At the end of a second day of hearings in Sun Microsystems' lawsuit against Microsoft, a federal judge unexpectedly recommended that Sun consider easing its complaint against Microsoft and let the case go to trial. Although Judge J. Frederick Motz didn't explain the comments further, he suggested that Sun consider dropping its preliminary injunction to force Microsoft to bundle Java with Windows and set aside its claim for more than $1 billion in damages. Sun said it would consider the advice. If the judge had granted Sun a preliminary injunction, Microsoft would have been forced to bundle Sun's Java version with Windows immediately, but Sun would first have had to show that Java would suffer immediate and irreparable damage because of Microsoft's actions.

Because the damage claim would require lengthy hearings, legal experts believe that Judge Motz is basically offering Sun a way to fast-track its case against Microsoft. And, as Judge Motz noted in a previous decision, the US District Court for the District of Columbia already established Microsoft's liability through the Findings of Fact in the company's wider antitrust case, much of which Judge Motz ruled is applicable in the Sun case.

In 2 short days of hearings, Judge Motz has been decidedly friendly toward Sun's request that Microsoft be forced to bundle Sun Java with Windows.
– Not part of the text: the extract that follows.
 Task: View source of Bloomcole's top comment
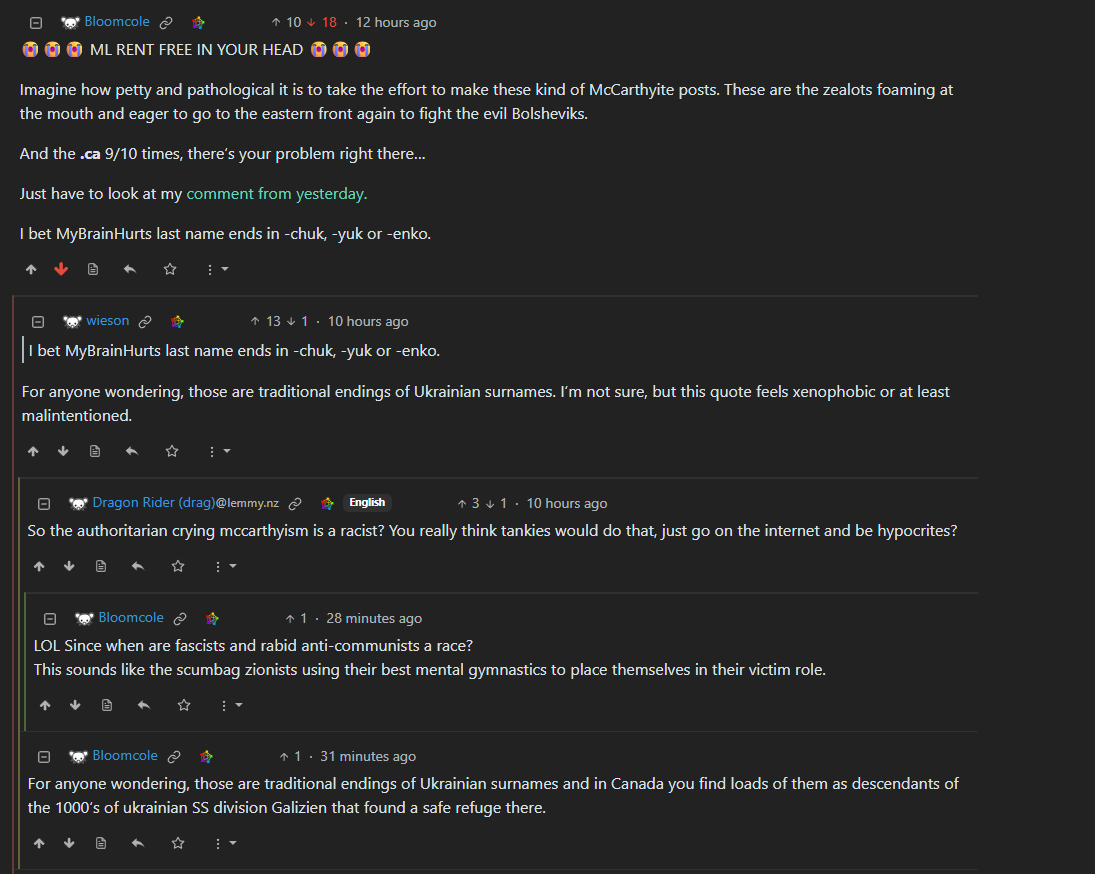tap(93, 269)
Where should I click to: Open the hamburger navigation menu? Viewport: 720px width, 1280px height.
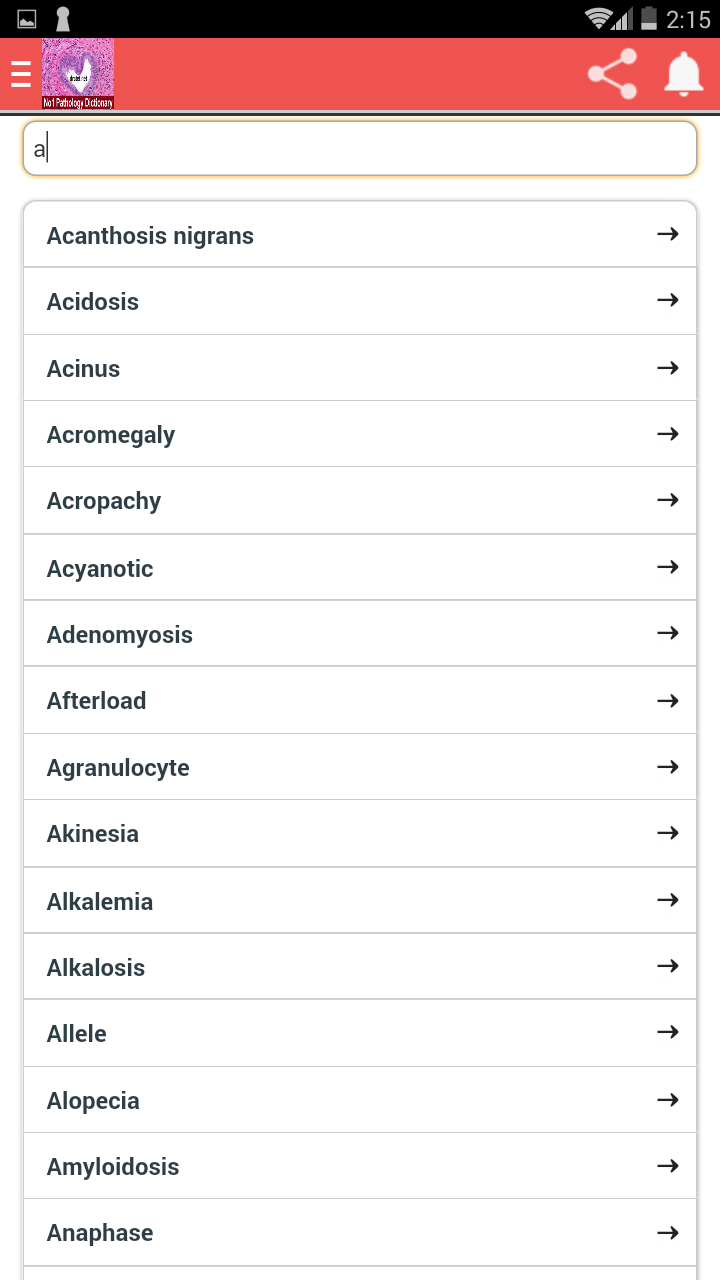(x=20, y=73)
Tuesday, for example, Motz said the bundling plan was an "elegant solution."

In yesterday's hearing, economist Dennis Carlton, a Sun witness, said that Microsoft is overstating Java usage in the market because much of the installed base uses Microsoft's outdated, incompatible version. Interjecting at that point, Judge Motz did a decent Judge Thomas Penfield Jackson impersonation when he noted, "Not only does \[Microsoft's incompatible Java version\] overstate \[Java's installed base\], I would think that having noncompliant Java machines would be a detriment \[to Sun\]."

Microsoft argued that forcing the company to bundle Sun's Java would be prohibitively expensive for Microsoft, especially if Sun weren't limited as to the size of the bundled technology. "Let's force Microsoft to carry bad technology and burden consumers," Microsoft Attorney Michael Lacovara sarcastically suggested. "Either in economics or in law, you don't have a right to piggyback on somebody else just because they're successful."